INSTRUCTIONS FOR THE TASK: Convert every line of the material below into a JSON array of strings, one string per line, in the original order and with blank lines omitted.
## start ITEMS
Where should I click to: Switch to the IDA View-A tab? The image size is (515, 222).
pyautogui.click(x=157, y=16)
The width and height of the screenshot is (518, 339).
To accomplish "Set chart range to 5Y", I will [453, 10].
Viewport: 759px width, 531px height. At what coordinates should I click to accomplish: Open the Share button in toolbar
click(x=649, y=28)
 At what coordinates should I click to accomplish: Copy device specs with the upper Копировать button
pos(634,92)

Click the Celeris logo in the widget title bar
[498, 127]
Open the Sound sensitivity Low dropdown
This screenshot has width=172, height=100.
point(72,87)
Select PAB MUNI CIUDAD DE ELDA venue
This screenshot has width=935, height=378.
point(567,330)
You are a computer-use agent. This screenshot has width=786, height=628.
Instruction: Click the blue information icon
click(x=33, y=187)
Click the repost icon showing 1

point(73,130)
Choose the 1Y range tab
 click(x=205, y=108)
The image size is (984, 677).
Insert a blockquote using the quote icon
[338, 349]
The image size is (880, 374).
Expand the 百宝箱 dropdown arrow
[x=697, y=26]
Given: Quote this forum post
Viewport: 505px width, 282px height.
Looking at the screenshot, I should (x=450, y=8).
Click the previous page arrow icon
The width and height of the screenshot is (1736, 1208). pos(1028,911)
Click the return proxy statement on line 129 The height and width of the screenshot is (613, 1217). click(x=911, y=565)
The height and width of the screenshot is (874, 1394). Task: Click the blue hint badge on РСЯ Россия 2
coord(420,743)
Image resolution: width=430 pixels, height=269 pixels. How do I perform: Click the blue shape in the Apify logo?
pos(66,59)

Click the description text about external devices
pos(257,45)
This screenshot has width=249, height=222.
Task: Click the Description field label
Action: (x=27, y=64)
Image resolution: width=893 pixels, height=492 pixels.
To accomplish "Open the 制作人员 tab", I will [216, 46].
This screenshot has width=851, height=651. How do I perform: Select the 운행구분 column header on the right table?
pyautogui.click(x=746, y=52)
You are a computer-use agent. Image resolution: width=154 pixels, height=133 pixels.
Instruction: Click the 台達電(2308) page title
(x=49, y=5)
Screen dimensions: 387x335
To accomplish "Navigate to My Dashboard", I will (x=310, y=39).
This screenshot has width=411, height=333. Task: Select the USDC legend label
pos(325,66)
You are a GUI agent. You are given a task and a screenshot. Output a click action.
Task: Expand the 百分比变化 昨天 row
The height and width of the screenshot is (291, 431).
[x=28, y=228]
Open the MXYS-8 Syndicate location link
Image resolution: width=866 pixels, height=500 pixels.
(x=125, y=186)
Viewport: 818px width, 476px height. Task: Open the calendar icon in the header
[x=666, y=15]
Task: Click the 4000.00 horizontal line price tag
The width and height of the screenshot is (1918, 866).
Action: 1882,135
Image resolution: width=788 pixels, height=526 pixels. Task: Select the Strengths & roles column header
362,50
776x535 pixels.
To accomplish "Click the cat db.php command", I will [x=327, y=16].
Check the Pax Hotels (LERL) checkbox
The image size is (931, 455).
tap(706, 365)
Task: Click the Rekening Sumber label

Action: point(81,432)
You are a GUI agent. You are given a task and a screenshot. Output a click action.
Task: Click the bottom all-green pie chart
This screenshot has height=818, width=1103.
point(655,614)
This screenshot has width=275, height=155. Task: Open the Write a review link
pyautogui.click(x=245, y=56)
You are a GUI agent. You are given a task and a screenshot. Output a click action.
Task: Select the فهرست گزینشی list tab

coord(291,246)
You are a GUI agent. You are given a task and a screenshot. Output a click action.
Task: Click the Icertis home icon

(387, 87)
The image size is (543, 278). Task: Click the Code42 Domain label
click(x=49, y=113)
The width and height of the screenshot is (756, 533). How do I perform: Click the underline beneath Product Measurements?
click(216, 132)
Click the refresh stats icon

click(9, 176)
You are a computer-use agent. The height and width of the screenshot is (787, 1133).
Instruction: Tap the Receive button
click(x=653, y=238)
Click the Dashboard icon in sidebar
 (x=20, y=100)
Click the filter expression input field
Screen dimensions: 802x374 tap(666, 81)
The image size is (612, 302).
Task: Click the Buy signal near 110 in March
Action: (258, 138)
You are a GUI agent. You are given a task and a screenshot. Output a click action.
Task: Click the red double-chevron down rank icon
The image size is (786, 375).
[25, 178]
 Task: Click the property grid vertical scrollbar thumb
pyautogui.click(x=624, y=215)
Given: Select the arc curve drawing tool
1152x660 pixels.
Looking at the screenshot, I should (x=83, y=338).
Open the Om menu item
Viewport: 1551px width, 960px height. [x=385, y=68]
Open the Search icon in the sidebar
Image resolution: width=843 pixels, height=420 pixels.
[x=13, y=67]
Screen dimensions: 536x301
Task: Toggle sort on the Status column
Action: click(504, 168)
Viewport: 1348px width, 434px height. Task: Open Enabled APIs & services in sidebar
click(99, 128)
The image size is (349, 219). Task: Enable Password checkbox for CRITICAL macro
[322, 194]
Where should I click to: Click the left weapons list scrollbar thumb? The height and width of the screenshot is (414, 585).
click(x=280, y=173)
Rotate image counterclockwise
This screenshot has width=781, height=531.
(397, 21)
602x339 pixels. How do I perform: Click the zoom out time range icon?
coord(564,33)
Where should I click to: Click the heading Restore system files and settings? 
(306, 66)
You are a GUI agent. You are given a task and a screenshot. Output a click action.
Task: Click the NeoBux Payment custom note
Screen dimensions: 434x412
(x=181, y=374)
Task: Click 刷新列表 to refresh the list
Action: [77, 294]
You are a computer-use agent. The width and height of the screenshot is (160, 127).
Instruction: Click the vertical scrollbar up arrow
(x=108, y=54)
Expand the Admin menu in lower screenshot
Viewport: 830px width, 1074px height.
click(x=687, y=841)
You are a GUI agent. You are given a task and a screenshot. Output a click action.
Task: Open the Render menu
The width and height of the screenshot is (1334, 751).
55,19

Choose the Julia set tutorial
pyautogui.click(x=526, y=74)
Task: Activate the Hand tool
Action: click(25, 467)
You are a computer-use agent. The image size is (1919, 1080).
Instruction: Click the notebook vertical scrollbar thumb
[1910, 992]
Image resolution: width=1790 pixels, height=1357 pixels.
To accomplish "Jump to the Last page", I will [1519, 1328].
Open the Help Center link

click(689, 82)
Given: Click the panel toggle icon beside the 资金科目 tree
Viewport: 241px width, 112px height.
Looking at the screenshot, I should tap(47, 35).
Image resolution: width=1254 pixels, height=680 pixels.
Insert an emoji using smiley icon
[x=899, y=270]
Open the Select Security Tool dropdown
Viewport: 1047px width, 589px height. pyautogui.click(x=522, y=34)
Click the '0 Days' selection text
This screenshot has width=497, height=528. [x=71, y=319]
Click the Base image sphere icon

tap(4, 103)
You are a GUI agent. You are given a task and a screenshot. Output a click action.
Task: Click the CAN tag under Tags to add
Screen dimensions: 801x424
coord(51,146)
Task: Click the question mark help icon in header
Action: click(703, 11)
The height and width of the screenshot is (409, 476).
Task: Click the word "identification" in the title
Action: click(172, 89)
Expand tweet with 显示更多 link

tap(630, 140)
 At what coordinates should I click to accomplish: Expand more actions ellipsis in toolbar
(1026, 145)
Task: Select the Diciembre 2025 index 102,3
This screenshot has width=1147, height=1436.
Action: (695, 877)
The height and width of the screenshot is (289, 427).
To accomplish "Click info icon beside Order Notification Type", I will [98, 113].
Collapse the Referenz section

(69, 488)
## end ITEMS
FINAL RESULT:
[
  "Where should I click to: Switch to the IDA View-A tab? The image size is (515, 222).",
  "pyautogui.click(x=157, y=16)",
  "The width and height of the screenshot is (518, 339).",
  "To accomplish \"Set chart range to 5Y\", I will [453, 10].",
  "Viewport: 759px width, 531px height. At what coordinates should I click to accomplish: Open the Share button in toolbar",
  "click(x=649, y=28)",
  " At what coordinates should I click to accomplish: Copy device specs with the upper Копировать button",
  "pos(634,92)",
  "Click the Celeris logo in the widget title bar",
  "[498, 127]",
  "Open the Sound sensitivity Low dropdown",
  "This screenshot has width=172, height=100.",
  "point(72,87)",
  "Select PAB MUNI CIUDAD DE ELDA venue",
  "This screenshot has width=935, height=378.",
  "point(567,330)",
  "You are a computer-use agent. This screenshot has width=786, height=628.",
  "Instruction: Click the blue information icon",
  "click(x=33, y=187)",
  "Click the repost icon showing 1",
  "point(73,130)",
  "Choose the 1Y range tab",
  " click(x=205, y=108)",
  "The image size is (984, 677).",
  "Insert a blockquote using the quote icon",
  "[338, 349]",
  "The image size is (880, 374).",
  "Expand the 百宝箱 dropdown arrow",
  "[x=697, y=26]",
  "Given: Quote this forum post",
  "Viewport: 505px width, 282px height.",
  "Looking at the screenshot, I should (x=450, y=8).",
  "Click the previous page arrow icon",
  "The width and height of the screenshot is (1736, 1208). pos(1028,911)",
  "Click the return proxy statement on line 129 The height and width of the screenshot is (613, 1217). click(x=911, y=565)",
  "The height and width of the screenshot is (874, 1394). Task: Click the blue hint badge on РСЯ Россия 2",
  "coord(420,743)",
  "Image resolution: width=430 pixels, height=269 pixels. How do I perform: Click the blue shape in the Apify logo?",
  "pos(66,59)",
  "Click the description text about external devices",
  "pos(257,45)",
  "This screenshot has width=249, height=222.",
  "Task: Click the Description field label",
  "Action: (x=27, y=64)",
  "Image resolution: width=893 pixels, height=492 pixels.",
  "To accomplish \"Open the 制作人员 tab\", I will [216, 46].",
  "This screenshot has width=851, height=651. How do I perform: Select the 운행구분 column header on the right table?",
  "pyautogui.click(x=746, y=52)",
  "You are a computer-use agent. Image resolution: width=154 pixels, height=133 pixels.",
  "Instruction: Click the 台達電(2308) page title",
  "(x=49, y=5)",
  "Screen dimensions: 387x335",
  "To accomplish \"Navigate to My Dashboard\", I will (x=310, y=39).",
  "This screenshot has width=411, height=333. Task: Select the USDC legend label",
  "pos(325,66)",
  "You are a GUI agent. You are given a task and a screenshot. Output a click action.",
  "Task: Expand the 百分比变化 昨天 row",
  "The height and width of the screenshot is (291, 431).",
  "[x=28, y=228]",
  "Open the MXYS-8 Syndicate location link",
  "Image resolution: width=866 pixels, height=500 pixels.",
  "(x=125, y=186)",
  "Viewport: 818px width, 476px height. Task: Open the calendar icon in the header",
  "[x=666, y=15]",
  "Task: Click the 4000.00 horizontal line price tag",
  "The width and height of the screenshot is (1918, 866).",
  "Action: 1882,135",
  "Image resolution: width=788 pixels, height=526 pixels. Task: Select the Strengths & roles column header",
  "362,50",
  "776x535 pixels.",
  "To accomplish \"Click the cat db.php command\", I will [x=327, y=16].",
  "Check the Pax Hotels (LERL) checkbox",
  "The image size is (931, 455).",
  "tap(706, 365)",
  "Task: Click the Rekening Sumber label",
  "Action: point(81,432)",
  "You are a GUI agent. You are given a task and a screenshot. Output a click action.",
  "Task: Click the bottom all-green pie chart",
  "This screenshot has height=818, width=1103.",
  "point(655,614)",
  "This screenshot has width=275, height=155. Task: Open the Write a review link",
  "pyautogui.click(x=245, y=56)",
  "You are a GUI agent. You are given a task and a screenshot. Output a click action.",
  "Task: Select the فهرست گزینشی list tab",
  "coord(291,246)",
  "You are a GUI agent. You are given a task and a screenshot. Output a click action.",
  "Task: Click the Icertis home icon",
  "(387, 87)",
  "The image size is (543, 278). Task: Click the Code42 Domain label",
  "click(x=49, y=113)",
  "The width and height of the screenshot is (756, 533). How do I perform: Click the underline beneath Product Measurements?",
  "click(216, 132)",
  "Click the refresh stats icon",
  "click(9, 176)",
  "You are a computer-use agent. The height and width of the screenshot is (787, 1133).",
  "Instruction: Tap the Receive button",
  "click(x=653, y=238)",
  "Click the Dashboard icon in sidebar",
  " (x=20, y=100)",
  "Click the filter expression input field",
  "Screen dimensions: 802x374 tap(666, 81)",
  "The image size is (612, 302).",
  "Task: Click the Buy signal near 110 in March",
  "Action: (258, 138)",
  "You are a GUI agent. You are given a task and a screenshot. Output a click action.",
  "Task: Click the red double-chevron down rank icon",
  "The image size is (786, 375).",
  "[25, 178]",
  " Task: Click the property grid vertical scrollbar thumb",
  "pyautogui.click(x=624, y=215)",
  "Given: Select the arc curve drawing tool",
  "1152x660 pixels.",
  "Looking at the screenshot, I should (x=83, y=338).",
  "Open the Om menu item",
  "Viewport: 1551px width, 960px height. [x=385, y=68]",
  "Open the Search icon in the sidebar",
  "Image resolution: width=843 pixels, height=420 pixels.",
  "[x=13, y=67]",
  "Screen dimensions: 536x301",
  "Task: Toggle sort on the Status column",
  "Action: click(504, 168)",
  "Viewport: 1348px width, 434px height. Task: Open Enabled APIs & services in sidebar",
  "click(99, 128)",
  "The image size is (349, 219). Task: Enable Password checkbox for CRITICAL macro",
  "[322, 194]",
  "Where should I click to: Click the left weapons list scrollbar thumb? The height and width of the screenshot is (414, 585).",
  "click(x=280, y=173)",
  "Rotate image counterclockwise",
  "This screenshot has width=781, height=531.",
  "(397, 21)",
  "602x339 pixels. How do I perform: Click the zoom out time range icon?",
  "coord(564,33)",
  "Where should I click to: Click the heading Restore system files and settings? ",
  "(306, 66)",
  "You are a GUI agent. You are given a task and a screenshot. Output a click action.",
  "Task: Click the NeoBux Payment custom note",
  "Screen dimensions: 434x412",
  "(x=181, y=374)",
  "Task: Click 刷新列表 to refresh the list",
  "Action: [77, 294]",
  "You are a computer-use agent. The width and height of the screenshot is (160, 127).",
  "Instruction: Click the vertical scrollbar up arrow",
  "(x=108, y=54)",
  "Expand the Admin menu in lower screenshot",
  "Viewport: 830px width, 1074px height.",
  "click(x=687, y=841)",
  "You are a GUI agent. You are given a task and a screenshot. Output a click action.",
  "Task: Open the Render menu",
  "The width and height of the screenshot is (1334, 751).",
  "55,19",
  "Choose the Julia set tutorial",
  "pyautogui.click(x=526, y=74)",
  "Task: Activate the Hand tool",
  "Action: click(25, 467)",
  "You are a computer-use agent. The image size is (1919, 1080).",
  "Instruction: Click the notebook vertical scrollbar thumb",
  "[1910, 992]",
  "Image resolution: width=1790 pixels, height=1357 pixels.",
  "To accomplish \"Jump to the Last page\", I will [1519, 1328].",
  "Open the Help Center link",
  "click(689, 82)",
  "Given: Click the panel toggle icon beside the 资金科目 tree",
  "Viewport: 241px width, 112px height.",
  "Looking at the screenshot, I should tap(47, 35).",
  "Image resolution: width=1254 pixels, height=680 pixels.",
  "Insert an emoji using smiley icon",
  "[x=899, y=270]",
  "Open the Select Security Tool dropdown",
  "Viewport: 1047px width, 589px height. pyautogui.click(x=522, y=34)",
  "Click the '0 Days' selection text",
  "This screenshot has width=497, height=528. [x=71, y=319]",
  "Click the Base image sphere icon",
  "tap(4, 103)",
  "You are a GUI agent. You are given a task and a screenshot. Output a click action.",
  "Task: Click the CAN tag under Tags to add",
  "Screen dimensions: 801x424",
  "coord(51,146)",
  "Task: Click the question mark help icon in header",
  "Action: click(703, 11)",
  "The height and width of the screenshot is (409, 476).",
  "Task: Click the word \"identification\" in the title",
  "Action: click(172, 89)",
  "Expand tweet with 显示更多 link",
  "tap(630, 140)",
  " At what coordinates should I click to accomplish: Expand more actions ellipsis in toolbar",
  "(1026, 145)",
  "Task: Select the Diciembre 2025 index 102,3",
  "This screenshot has width=1147, height=1436.",
  "Action: (695, 877)",
  "The height and width of the screenshot is (289, 427).",
  "To accomplish \"Click info icon beside Order Notification Type\", I will [98, 113].",
  "Collapse the Referenz section",
  "(69, 488)"
]